Chart Analysis: The Health Care Select Sector SPDR (XLV) broke out to new highs in early April as it surpassed the March resistance (line a) at $33.25 and has held above this level while the overall market has corrected.
- The daily chart shows more important support now in the $32.30-$32.70 area with major support at $31.50
- The relative performance, or RS chart, measures how a stock or ETF is performing relative to the S&P 500. For XLV, we can see that it turned up in February and completed a bottom formation on Monday (point 1) as it broke through resistance at line b
- The daily on-balance volume (OBV) has turned up from support at line d, but has not yet moved to new highs
- The 2008 highs in XLV are at $33.70, and above that, I have further targets in the $36.50-$38 area
The rally in the Consumer Staples Select Sector SPDR (XLP) from the March lows has been impressive, as XLP has gained almost 7%. So far in April, it has outperformed the S&P 500 by 3.5%.
- The long-term upper trend line resistance, line e, is currently at $31.20, and the 2008 highs at $29.29 have been exceeded
- The RS analysis for XLP shows a similar formation having just moved above the key resistance at line f, which confirmed that XLP was outperforming the S&P 500 (point 2)
- The daily OBV has moved through resistance (line g) after holding long-term support in March, line f
- XLP is overextended in the short term with first good support at $30-$30.20 and much stronger support at $29.50
The Technology Select Sector Spyder (XLK) has been a lagging sector since the March lows. The sentiment on this sector seems quite negative, and Google’s earnings reported after the close on Thursday won’t help. If GOOG trades below $350—as in did in afterhours trading—it will violate key support, and XLK has a 5.7% position in GOOG.
- The daily chart shows that the 38.2% support level has been reached with the 50% support at $25.40. A break below the $25-$25.11 level would suggest a test of the March lows
- The RS analysis shows well-defined resistance (line b), which, if overcome, would be a positive for the sector
- The daily OBV is still negative but has not shown any heavy selling pressure so far. The weekly OBV did confirm the February highs, which is a positive for the intermediate term
- There is short-term resistance now at $26 (line a) and a close above this level would stabilize the short-term outlook. More important resistance is at $26.66
- XLF closed at next support in the $16-16.10 area. A decisive break of this level would project a decline to the $15.40 area. This would equal the prior decline (100%).

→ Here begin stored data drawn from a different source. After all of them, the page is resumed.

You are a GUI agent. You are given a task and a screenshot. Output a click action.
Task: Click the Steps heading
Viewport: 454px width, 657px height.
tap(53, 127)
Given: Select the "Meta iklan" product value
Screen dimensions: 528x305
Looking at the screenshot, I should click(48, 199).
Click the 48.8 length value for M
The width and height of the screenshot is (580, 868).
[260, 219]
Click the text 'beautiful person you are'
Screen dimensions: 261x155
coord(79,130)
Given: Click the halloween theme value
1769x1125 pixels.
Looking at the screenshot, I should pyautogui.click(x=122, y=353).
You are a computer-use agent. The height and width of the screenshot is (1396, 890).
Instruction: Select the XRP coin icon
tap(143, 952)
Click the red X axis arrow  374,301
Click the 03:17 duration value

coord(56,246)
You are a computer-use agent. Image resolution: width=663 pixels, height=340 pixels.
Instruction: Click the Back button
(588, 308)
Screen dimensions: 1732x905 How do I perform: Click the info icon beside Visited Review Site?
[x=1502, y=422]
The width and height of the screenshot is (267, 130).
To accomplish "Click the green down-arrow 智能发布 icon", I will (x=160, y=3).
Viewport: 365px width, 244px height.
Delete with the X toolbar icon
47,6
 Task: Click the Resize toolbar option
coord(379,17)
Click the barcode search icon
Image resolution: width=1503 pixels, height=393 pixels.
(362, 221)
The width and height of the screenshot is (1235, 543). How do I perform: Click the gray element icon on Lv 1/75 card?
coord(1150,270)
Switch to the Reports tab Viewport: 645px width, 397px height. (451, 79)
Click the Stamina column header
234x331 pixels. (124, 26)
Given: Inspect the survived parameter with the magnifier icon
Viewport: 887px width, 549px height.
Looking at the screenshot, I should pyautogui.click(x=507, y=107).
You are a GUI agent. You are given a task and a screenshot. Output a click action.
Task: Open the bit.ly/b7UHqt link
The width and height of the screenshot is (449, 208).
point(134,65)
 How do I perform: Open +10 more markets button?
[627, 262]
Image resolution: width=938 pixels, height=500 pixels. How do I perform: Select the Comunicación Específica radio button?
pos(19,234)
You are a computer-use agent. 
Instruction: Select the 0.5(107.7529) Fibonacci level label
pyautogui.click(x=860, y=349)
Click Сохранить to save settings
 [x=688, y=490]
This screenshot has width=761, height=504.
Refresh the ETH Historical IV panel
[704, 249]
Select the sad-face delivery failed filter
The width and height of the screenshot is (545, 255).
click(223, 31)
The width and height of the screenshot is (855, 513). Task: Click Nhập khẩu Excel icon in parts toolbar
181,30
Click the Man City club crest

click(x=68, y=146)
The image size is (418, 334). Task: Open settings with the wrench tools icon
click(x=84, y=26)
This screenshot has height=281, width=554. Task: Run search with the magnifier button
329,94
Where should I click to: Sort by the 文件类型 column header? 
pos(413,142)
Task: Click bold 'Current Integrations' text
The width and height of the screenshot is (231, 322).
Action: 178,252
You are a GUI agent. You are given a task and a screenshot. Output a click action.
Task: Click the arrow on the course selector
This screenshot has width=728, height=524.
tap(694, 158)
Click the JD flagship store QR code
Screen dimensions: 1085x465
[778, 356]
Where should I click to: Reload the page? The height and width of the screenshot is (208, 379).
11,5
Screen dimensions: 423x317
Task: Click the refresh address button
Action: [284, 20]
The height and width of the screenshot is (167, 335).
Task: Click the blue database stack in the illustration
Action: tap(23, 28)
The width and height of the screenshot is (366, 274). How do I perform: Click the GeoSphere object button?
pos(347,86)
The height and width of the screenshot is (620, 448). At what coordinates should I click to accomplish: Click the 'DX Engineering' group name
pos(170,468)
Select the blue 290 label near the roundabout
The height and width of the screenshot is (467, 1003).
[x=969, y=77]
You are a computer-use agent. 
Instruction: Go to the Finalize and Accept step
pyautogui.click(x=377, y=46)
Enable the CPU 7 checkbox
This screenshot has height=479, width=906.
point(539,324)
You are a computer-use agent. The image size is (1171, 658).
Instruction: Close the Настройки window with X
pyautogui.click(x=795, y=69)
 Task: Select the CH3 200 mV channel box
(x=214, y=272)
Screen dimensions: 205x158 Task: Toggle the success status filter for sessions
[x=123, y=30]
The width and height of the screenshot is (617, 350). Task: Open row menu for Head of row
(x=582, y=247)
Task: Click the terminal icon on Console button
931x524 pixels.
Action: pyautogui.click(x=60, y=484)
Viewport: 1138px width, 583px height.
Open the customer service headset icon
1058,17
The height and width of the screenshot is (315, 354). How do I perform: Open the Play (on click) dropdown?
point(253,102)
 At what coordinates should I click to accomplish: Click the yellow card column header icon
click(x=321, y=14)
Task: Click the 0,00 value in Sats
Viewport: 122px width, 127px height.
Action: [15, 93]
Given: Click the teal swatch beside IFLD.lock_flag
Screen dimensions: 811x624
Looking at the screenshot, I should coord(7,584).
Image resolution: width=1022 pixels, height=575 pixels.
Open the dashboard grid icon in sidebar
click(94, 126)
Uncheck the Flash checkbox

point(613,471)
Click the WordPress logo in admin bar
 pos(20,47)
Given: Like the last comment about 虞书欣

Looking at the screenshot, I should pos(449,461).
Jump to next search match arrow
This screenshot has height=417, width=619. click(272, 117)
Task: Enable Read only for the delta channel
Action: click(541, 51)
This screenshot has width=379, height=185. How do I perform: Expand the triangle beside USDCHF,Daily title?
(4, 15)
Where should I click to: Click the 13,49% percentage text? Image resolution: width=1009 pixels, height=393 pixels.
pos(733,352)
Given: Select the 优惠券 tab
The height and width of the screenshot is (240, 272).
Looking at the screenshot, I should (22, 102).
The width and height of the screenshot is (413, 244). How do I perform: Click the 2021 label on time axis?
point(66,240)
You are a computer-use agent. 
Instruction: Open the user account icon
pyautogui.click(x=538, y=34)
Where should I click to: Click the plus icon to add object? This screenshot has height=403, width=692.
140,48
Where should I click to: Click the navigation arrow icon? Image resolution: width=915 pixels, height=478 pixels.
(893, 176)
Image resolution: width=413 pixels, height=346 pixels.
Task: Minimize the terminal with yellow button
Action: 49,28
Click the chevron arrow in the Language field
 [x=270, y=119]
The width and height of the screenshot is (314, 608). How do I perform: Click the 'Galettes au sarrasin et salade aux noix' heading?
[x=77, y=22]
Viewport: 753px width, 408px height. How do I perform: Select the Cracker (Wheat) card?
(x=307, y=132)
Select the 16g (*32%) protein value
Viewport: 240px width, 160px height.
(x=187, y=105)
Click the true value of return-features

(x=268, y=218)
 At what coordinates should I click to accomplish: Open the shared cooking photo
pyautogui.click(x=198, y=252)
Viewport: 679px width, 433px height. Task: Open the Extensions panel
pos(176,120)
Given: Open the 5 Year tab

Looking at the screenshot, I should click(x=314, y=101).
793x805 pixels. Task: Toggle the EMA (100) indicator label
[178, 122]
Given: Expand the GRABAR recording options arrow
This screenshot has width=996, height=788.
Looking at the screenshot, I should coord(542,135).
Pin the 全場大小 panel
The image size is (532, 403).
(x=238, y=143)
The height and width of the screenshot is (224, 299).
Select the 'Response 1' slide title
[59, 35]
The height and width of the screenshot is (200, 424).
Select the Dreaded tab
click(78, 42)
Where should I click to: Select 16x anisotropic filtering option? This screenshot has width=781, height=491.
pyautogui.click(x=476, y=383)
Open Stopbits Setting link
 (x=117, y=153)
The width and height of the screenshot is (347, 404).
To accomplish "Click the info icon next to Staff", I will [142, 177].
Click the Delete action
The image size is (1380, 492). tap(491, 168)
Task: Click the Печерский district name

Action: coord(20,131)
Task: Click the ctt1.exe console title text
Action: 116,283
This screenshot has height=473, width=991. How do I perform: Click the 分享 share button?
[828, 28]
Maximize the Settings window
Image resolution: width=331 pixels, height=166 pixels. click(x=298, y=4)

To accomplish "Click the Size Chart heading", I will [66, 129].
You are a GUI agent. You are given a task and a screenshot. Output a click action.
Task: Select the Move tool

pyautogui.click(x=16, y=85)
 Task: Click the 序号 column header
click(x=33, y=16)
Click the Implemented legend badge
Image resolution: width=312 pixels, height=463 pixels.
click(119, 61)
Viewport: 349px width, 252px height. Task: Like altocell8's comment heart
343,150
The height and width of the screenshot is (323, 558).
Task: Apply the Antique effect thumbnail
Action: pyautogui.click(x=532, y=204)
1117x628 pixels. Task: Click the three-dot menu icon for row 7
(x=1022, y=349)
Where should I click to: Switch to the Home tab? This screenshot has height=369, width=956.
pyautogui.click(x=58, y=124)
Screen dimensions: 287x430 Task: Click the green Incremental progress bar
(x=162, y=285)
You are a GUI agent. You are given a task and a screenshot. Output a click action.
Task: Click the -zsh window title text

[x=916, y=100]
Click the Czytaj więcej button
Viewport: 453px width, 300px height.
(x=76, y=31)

- The RS analysis formed lower highs in February which identified this sector as an underperformer. It has been weaker than the S&P 500 for the past few months as the RS has formed lower lows, line h.
- It would take a move in the RS above its downtrend, line g, to turn it around.
- XLF has first resistance now at $16.50-60 and a close above $16.75 is needed to suggest that this sector has stabilized.
- The daily OBV (not shown) continues to be weak and show no signs yet of bottoming.
What It Means: The action in the first half of April suggests that consumer staples and health care may turn out to be the star sector performers for the next few months. Concentrate on these two sectors for new stock purchases, though I still like energy and am looking for a turnaround in the tech sector.
How to Profit: It is difficult to see a good entry point in either XLP or XLV due to their recent strength. On April 1, I recommended buying XLV at $32.10-$32.68, but it never got below $33.23.
In the next week, I will be looking at some individual stocks in these two sectors where the risk can be better controlled, and if my analysis is correct, the stocks in the sectors should perform better than the corresponding ETFs.
In the early-April report, I also recommended re-buying XLE at $76.44-$77.07, which was filled this week once the low hit $75.30. Keep the stop at $72.72. A close back above $78.50 is needed to stabilize the short-term outlook.
I also recommended buying XLI at $36.30-$36.74, and the low on Thursday was $36.47. On long positions, use a stop at $34.92. On a move above $38.14, raise the stop to $36.27, and sell half the position at $39.42.